In the entire history of our country, there have been 168 filibusters against nominations. So for 230 years, half of them were accomplished. In the last four and a half years, with Obama as president, the other half. In the history of our country, 23 district court judges have been filibustered. Two hundred and thirty years, 20. I'm sorry, 230 years, three, four and a half years, 20.

Under President Obama, even consensus judicial nominees have been forced to wait an average 100 days longer for confirmation than President Bush. We have one nominee who deals with making sure the water we drink, the air we breathe is pure. He's been waiting almost 890 days because they don't like the agency, that (INAUDIBLE) Environmental Protection Agency.

It's an undeniable fact the obstruction we've seen this (ph) year is something altogether new and very, very different. So this is not just about Republicans versus Democrats. It's about doing what is right for this institution to evolve and remain responsive to the needs our country has. And we have not been doing that.

The status quo of middle - of this gridlock has guaranteed that the middle class gets no attention whatsoever. So the most important distinction today is between those who are willing to solve this problem and those who defend the status quo. How can anyone in good conscience defend the status quo? And for people to stand and say we are -- you're breaking the rules to change the rules. Since 1977, the rules have been changed 38 times -- 18 times, sorry. I'm sorry about that. I got my numbers mixed up. Rules are changed all the time. Senator Byrd, the master of the Senate number two, he went forward and changed the rules a lot of times. We've changed the rules here. We've done it, just in recent years. But today's vote we declared we're on the side of the problem solvers, and that's really true.

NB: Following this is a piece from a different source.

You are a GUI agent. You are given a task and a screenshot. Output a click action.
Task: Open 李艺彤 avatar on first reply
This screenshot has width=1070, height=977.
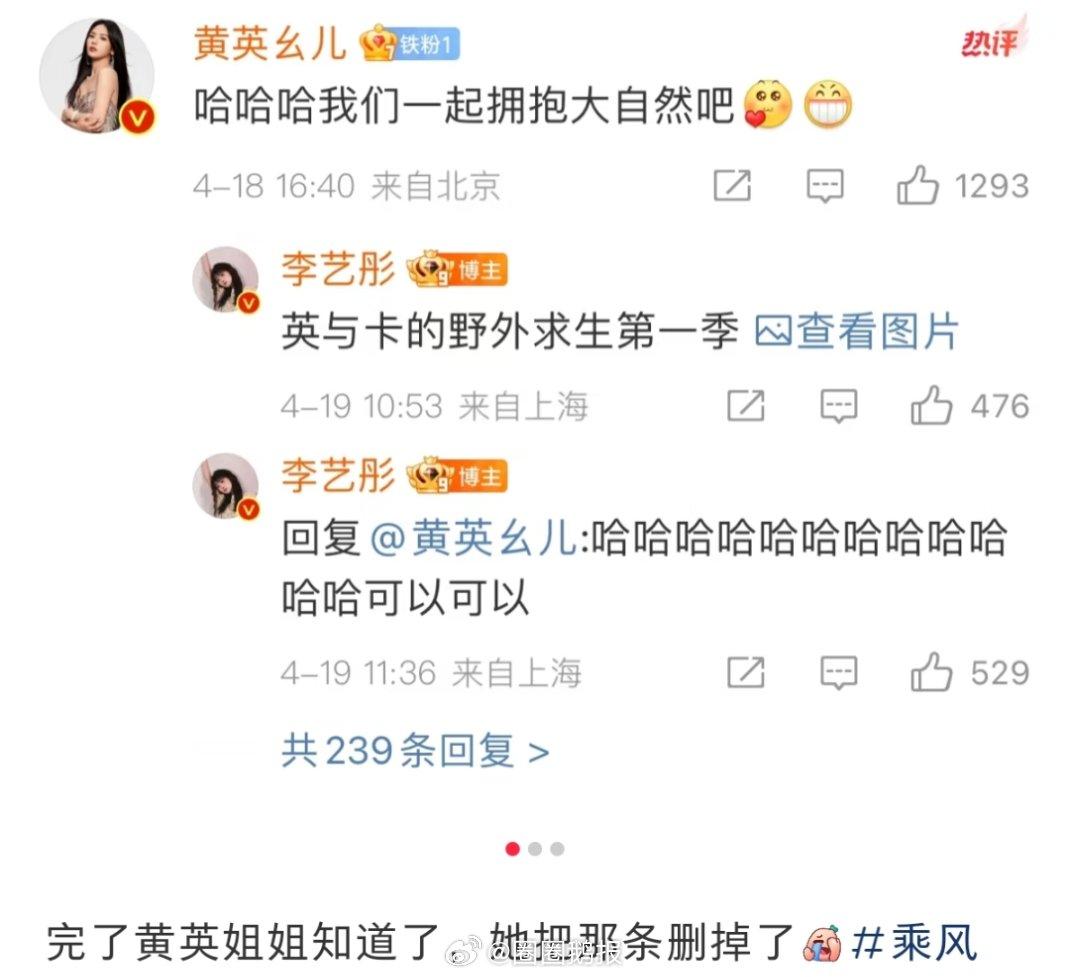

It's simple fairness. The changes that we made today will apply equally to both parties. When Republicans are in power, these changes will apply to them as well. That's simple fairness. And it's something both sides should be willing to live with to make Washington work again. And that also is simple fairness.

You know the Republicans are defending what's going on here. How can you do that? The D.C. Circuit, you know, they -- I got -- last night I got a call from one of my Republican friends saying, Harry, we've got a deal for you. I'm anxious to listen.